The relationship between the cross and the crown was first displayed, we could say, at the crucifixion itself. That relationship was a poignant contrast: a Roman placard declaring that the bloody, writhing victim on this pole was the king of the Jews. That relationship provoked mockery: "If you are the king, come down from the cross!" To most eyes that day, the crucifixion site looked a lot like cross, and not much like crown.
Indeed, Jesus' crucifixion was only one of thousands carried out under Roman rule. And doubtless he was not the only crucified "criminal" who was despised and scorned by passers-by. How do we know that his crucifixion was unique, that it was all that we have been affirming in these Lenten season reflections - that it was a sacrificial death to pay the penalty for sin; that it was the meeting of divine justice and love; that it was the act that reconciled sinful man and holy God, bringing eternal life to all would believe?

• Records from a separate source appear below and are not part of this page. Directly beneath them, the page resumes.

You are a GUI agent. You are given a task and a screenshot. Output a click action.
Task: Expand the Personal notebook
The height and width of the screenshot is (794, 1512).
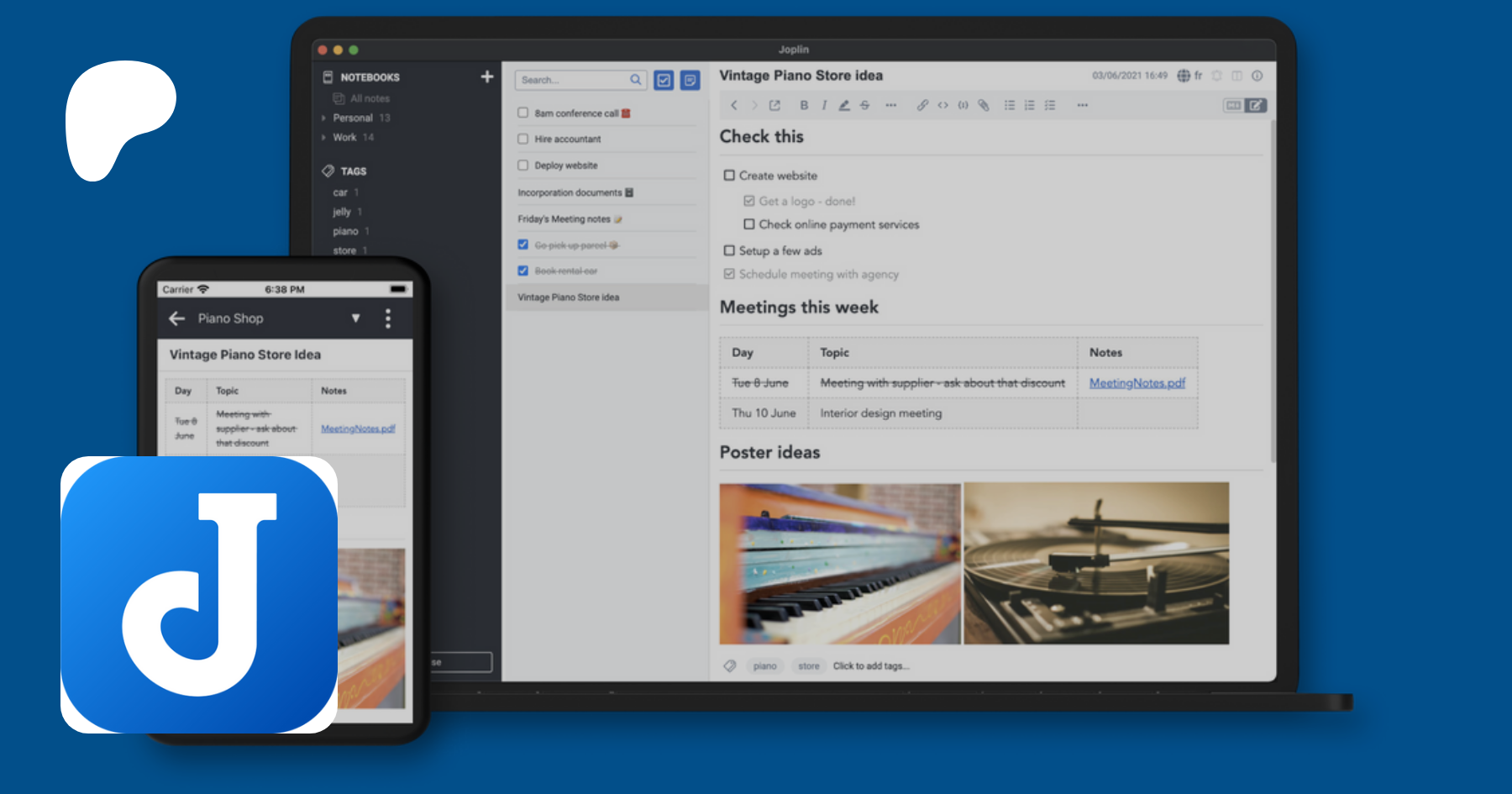[324, 118]
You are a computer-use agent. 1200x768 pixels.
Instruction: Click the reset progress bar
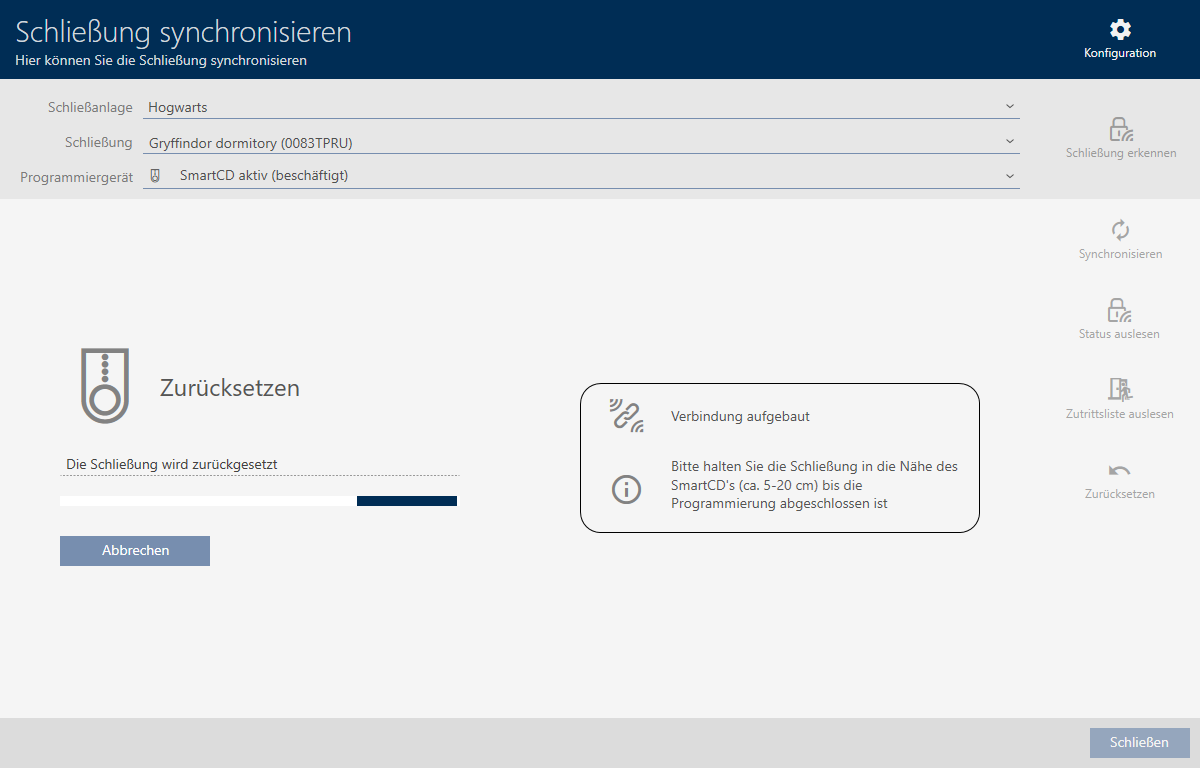pyautogui.click(x=258, y=501)
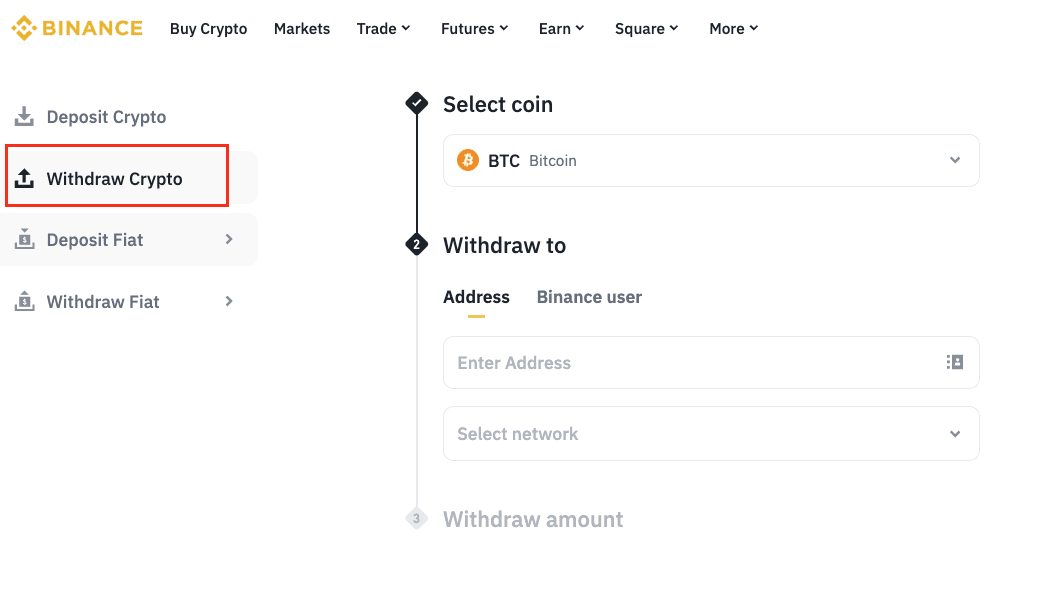Click the step 2 diamond marker
Screen dimensions: 1043x599
click(x=416, y=245)
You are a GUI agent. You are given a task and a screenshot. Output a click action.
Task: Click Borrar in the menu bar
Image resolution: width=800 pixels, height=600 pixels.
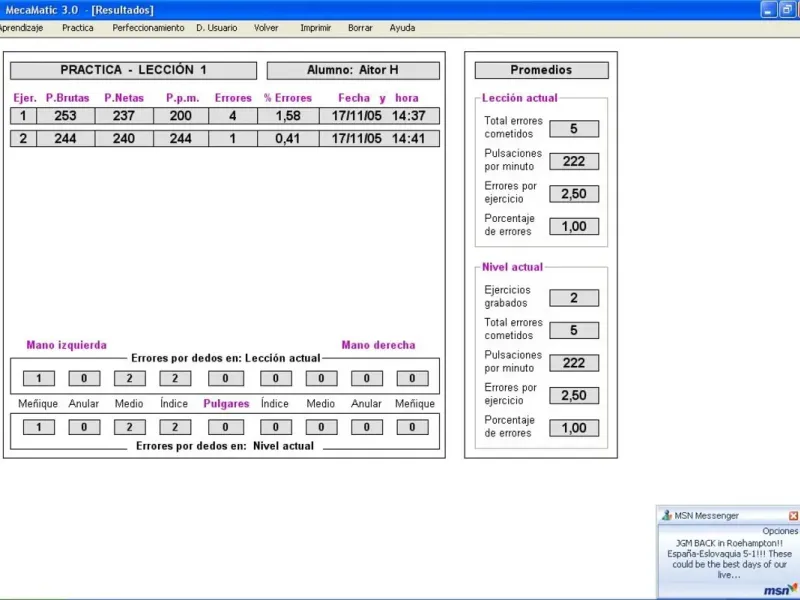(x=360, y=28)
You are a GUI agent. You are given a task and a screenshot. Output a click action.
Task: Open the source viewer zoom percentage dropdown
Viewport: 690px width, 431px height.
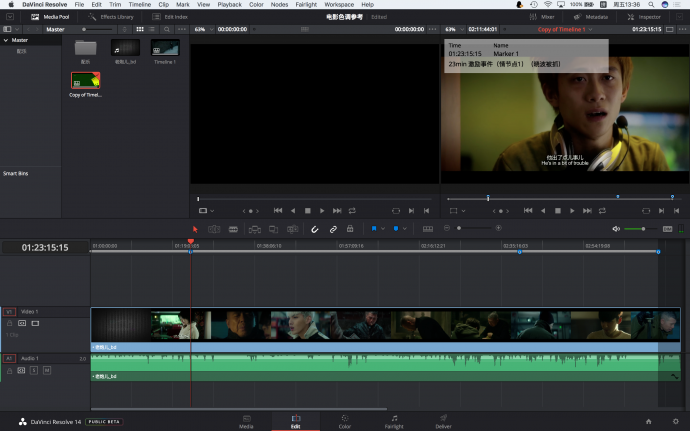coord(203,29)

One answer, of course, is that this is what the Bible teaches about his death. But on what basis did the biblical writers affirm it? The answer: Jesus' resurrection. It was Jesus' coming back from death - not just in spirit or in influence, but physically, bodily, objectively - that demonstrated and confirmed the uniqueness of his death. The resurrection showed that Jesus' death was neither routine nor tragic. No, the resurrection showed that his death was purposeful and had to do with the reversing of death itself. Therefore it had to do with the removal of the ultimate cause of death, namely, human sin. Paul the Apostle said that if Jesus had not been raised from death, we would still be in our sins (1 Cor. 15). But Jesus' resurrection shows that sin has met its just desserts. Its penalty has been paid. Paul declared that Jesus was delivered up to death because of our sins, and he was raised because of our justification (Rom. 4:25) - that is, he was raised because the work of the cross to bring about our right standing with God had been accomplished.

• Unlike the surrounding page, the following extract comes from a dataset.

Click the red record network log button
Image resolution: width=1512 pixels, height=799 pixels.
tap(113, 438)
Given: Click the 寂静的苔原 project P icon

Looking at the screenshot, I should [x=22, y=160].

So the resurrection shows that the crucifixion of Jesus was unique. More broadly than this, the resurrection shows that Jesus himself is unique. The resurrection says something not only about his death; it says something about his identity. Paul wrote that Jesus was "declared with power to be the Son of God by his resurrection from the dead" (Rom. 1:4). And the New Testament shows that the emphasis of the early Christian message was on the resurrection and what it said about Jesus. It is summed up well by Peter in Acts 2:36 where he tells the crowds that the resurrection of Jesus, with his subsequent ascension to heaven, shows that he is both Lord and Christ.
This designation Christ brings us back to today's symbol. Christ means Messiah or anointed one. It is a term for the one specially appointed by God to be King. The resurrection shows that Jesus is the King. The placard on the cross, which seemed so pathetic at the time, told the truth: he is the King of the Jews, and not the Jews only, but the King of the whole world - the King of all who will embrace his reign.
Thus the resurrection interprets for us today's symbol. It confirms the cross; it confers the crown.
Today, on this side of his resurrection, we see how our King has fought for his people and won: it was through a cross. And we see what he has won for us: victory over sin and death. We ought never lose sight of the horrors of that bloody cross. We ought never lose sight of the supremacy of that crown. Our King bids us live - today and every day - at the foot of the cross, under the rule of the crown, in the life and power of the resurrection.
Let us pray:
Lord Jesus Christ, risen King, we worship you. We thank you for your cross, we rejoice in your resurrection, we embrace your rule. May your cross and your crown be the defining realities of our daily lives.